> [Stored data]:
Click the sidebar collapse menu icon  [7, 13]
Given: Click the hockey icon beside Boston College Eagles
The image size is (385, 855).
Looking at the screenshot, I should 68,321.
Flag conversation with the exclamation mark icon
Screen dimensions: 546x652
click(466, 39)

> [Work instruction]:
Nothing in the records should differ from the original when you retype them.

> [Solution to the exercise]:
Click the sidebar collapse menu icon  [7, 13]
Given: Click the hockey icon beside Boston College Eagles
The image size is (385, 855).
Looking at the screenshot, I should 68,321.
Flag conversation with the exclamation mark icon
Screen dimensions: 546x652
click(466, 39)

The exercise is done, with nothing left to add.